2. All conflict comes with consequences—or it’s not really a conflict
Leading from the last point, note that it’s the consequence of something happening that truly makes it a conflict, and allows it to inspire change. One thing my screenwriting prof always used to ask us was, “why hasn’t your character reached their goal yet, and why haven’t they already overcome their flaw?” You have to justify why they are in the place they are in at the start of the story.
If their flaw is self sabotage, just facing the consequences of their self sabotage wouldn’t be enough to inspire a change—because if it was, why haven’t they changed yet? So consider what consequences to their flaw they’d have to face to really force them to change. Hurting people they care about, taking away things they want, allowing their enemy to gain the upper hand, etc. are all good consequences outside of their usual that may inspire change.
3. One conflict spurs another
To help with driving the story with conflict, consider how each conflict you create can spur the next.

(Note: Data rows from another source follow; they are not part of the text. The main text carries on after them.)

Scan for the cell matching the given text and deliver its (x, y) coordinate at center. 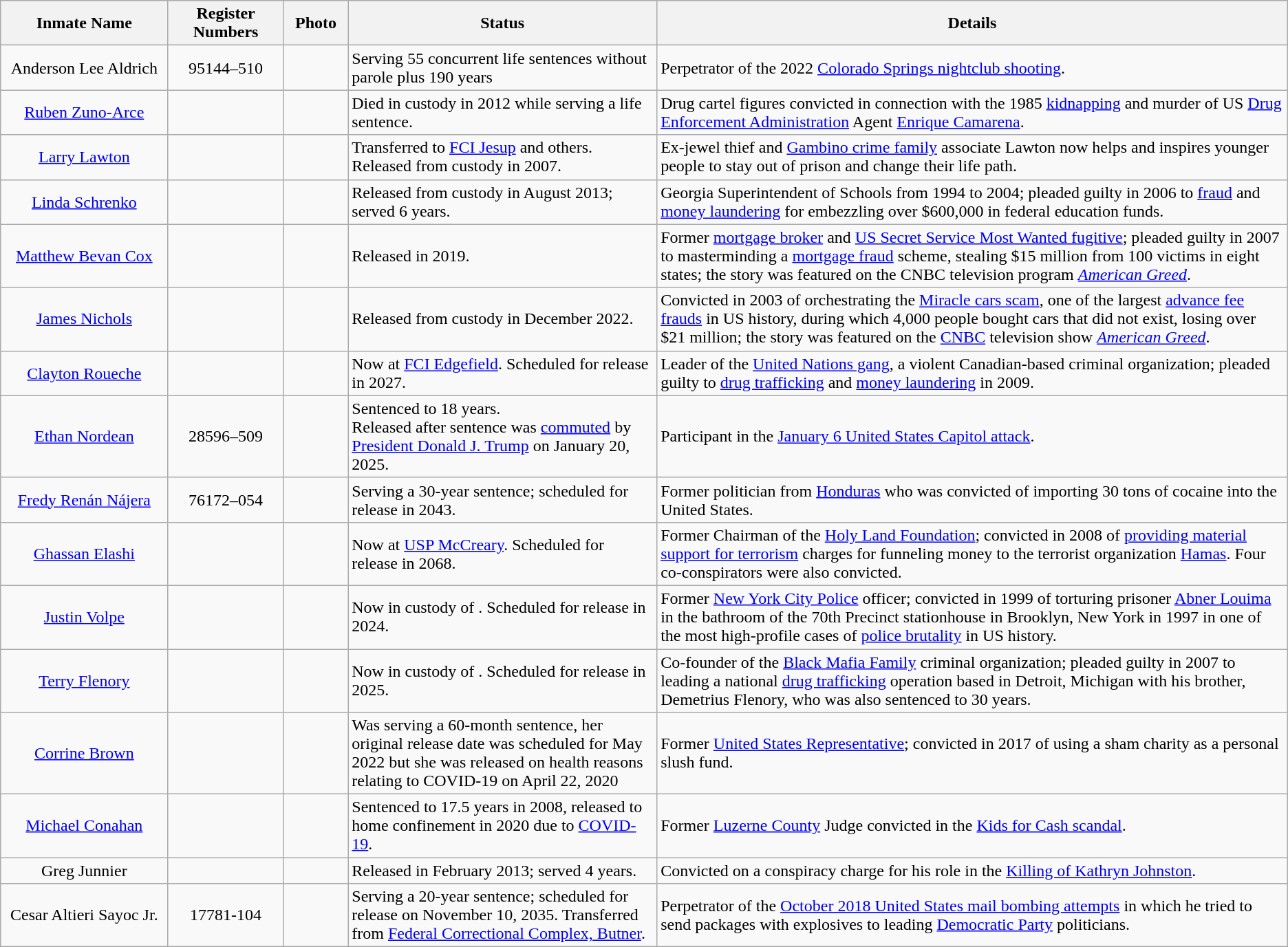
Linda Schrenko (84, 202)
Released in 2019. (502, 256)
Former Luzerne County Judge convicted in the Kids for Cash scandal. (973, 826)
Now at USP McCreary. Scheduled for release in 2068. (502, 554)
28596–509 (226, 436)
Clayton Roueche (84, 373)
Now at FCI Edgefield. Scheduled for release in 2027. (502, 373)
Died in custody in 2012 while serving a life sentence. (502, 113)
Serving a 30-year sentence; scheduled for release in 2043. (502, 500)
Larry Lawton (84, 157)
James Nichols (84, 319)
Released in February 2013; served 4 years. (502, 871)
Perpetrator of the 2022 Colorado Springs nightclub shooting. (973, 67)
Former United States Representative; convicted in 2017 of using a sham charity as a personal slush fund. (973, 754)
Now in custody of . Scheduled for release in 2024. (502, 617)
Register Numbers (226, 23)
Convicted on a conspiracy charge for his role in the Killing of Kathryn Johnston. (973, 871)
Serving 55 concurrent life sentences without parole plus 190 years (502, 67)
Serving a 20-year sentence; scheduled for release on November 10, 2035. Transferred from Federal Correctional Complex, Butner. (502, 916)
Justin Volpe (84, 617)
Drug cartel figures convicted in connection with the 1985 kidnapping and murder of US Drug Enforcement Administration Agent Enrique Camarena. (973, 113)
Ethan Nordean (84, 436)
17781-104 (226, 916)
76172–054 (226, 500)
Transferred to FCI Jesup and others. Released from custody in 2007. (502, 157)
Corrine Brown (84, 754)
Fredy Renán Nájera (84, 500)
Status (502, 23)
Matthew Bevan Cox (84, 256)
Michael Conahan (84, 826)
Leader of the United Nations gang, a violent Canadian-based criminal organization; pleaded guilty to drug trafficking and money laundering in 2009. (973, 373)
Sentenced to 17.5 years in 2008, released to home confinement in 2020 due to COVID-19. (502, 826)
Sentenced to 18 years.Released after sentence was commuted by President Donald J. Trump on January 20, 2025. (502, 436)
Cesar Altieri Sayoc Jr. (84, 916)
Ex-jewel thief and Gambino crime family associate Lawton now helps and inspires younger people to stay out of prison and change their life path. (973, 157)
Inmate Name (84, 23)
Participant in the January 6 United States Capitol attack. (973, 436)
Released from custody in August 2013; served 6 years. (502, 202)
Details (973, 23)
Ruben Zuno-Arce (84, 113)
Terry Flenory (84, 681)
Now in custody of . Scheduled for release in 2025. (502, 681)
Photo (316, 23)
95144–510 (226, 67)
Anderson Lee Aldrich (84, 67)
Released from custody in December 2022. (502, 319)
Greg Junnier (84, 871)
Former politician from Honduras who was convicted of importing 30 tons of cocaine into the United States. (973, 500)
Ghassan Elashi (84, 554)
Output the [X, Y] coordinate of the center of the cell containing the given text.  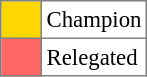
Relegated [94, 57]
Champion [94, 20]
Pinpoint the cell where the given text exists, returning its (x, y) midpoint coordinate. 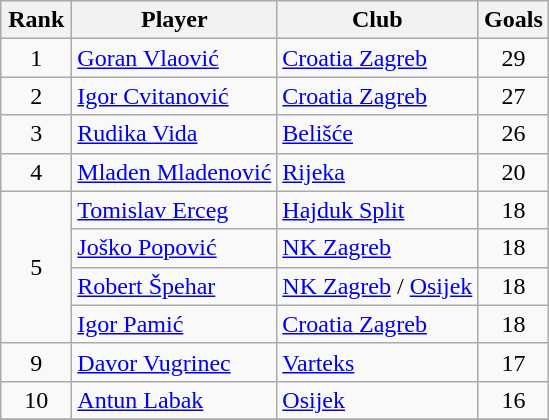
Tomislav Erceg (174, 210)
Mladen Mladenović (174, 172)
Joško Popović (174, 248)
29 (514, 58)
Davor Vugrinec (174, 362)
Player (174, 20)
5 (36, 267)
17 (514, 362)
Club (378, 20)
Varteks (378, 362)
2 (36, 96)
NK Zagreb (378, 248)
Igor Cvitanović (174, 96)
9 (36, 362)
Robert Špehar (174, 286)
Goran Vlaović (174, 58)
Igor Pamić (174, 324)
26 (514, 134)
Antun Labak (174, 400)
Rudika Vida (174, 134)
Rijeka (378, 172)
Hajduk Split (378, 210)
20 (514, 172)
Goals (514, 20)
4 (36, 172)
Osijek (378, 400)
10 (36, 400)
NK Zagreb / Osijek (378, 286)
1 (36, 58)
Belišće (378, 134)
27 (514, 96)
16 (514, 400)
3 (36, 134)
Rank (36, 20)
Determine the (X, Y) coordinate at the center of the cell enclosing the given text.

Following our example, maybe our MC screws something up for someone they care about, then that person decides not to stay friends with them, or tells someone else what happened.
Conflict can also come from seemingly good or harmless acts, like holding the door open for someone about to rob a bank, or writing an article for a relatively unknown newspaper that turns out takes an extreme political stance in your world, etc. Each action should have its consequences that leads to more action that leads to more consequences. With enough of that cycle, the gradual change of your MC will be believable and propel their story.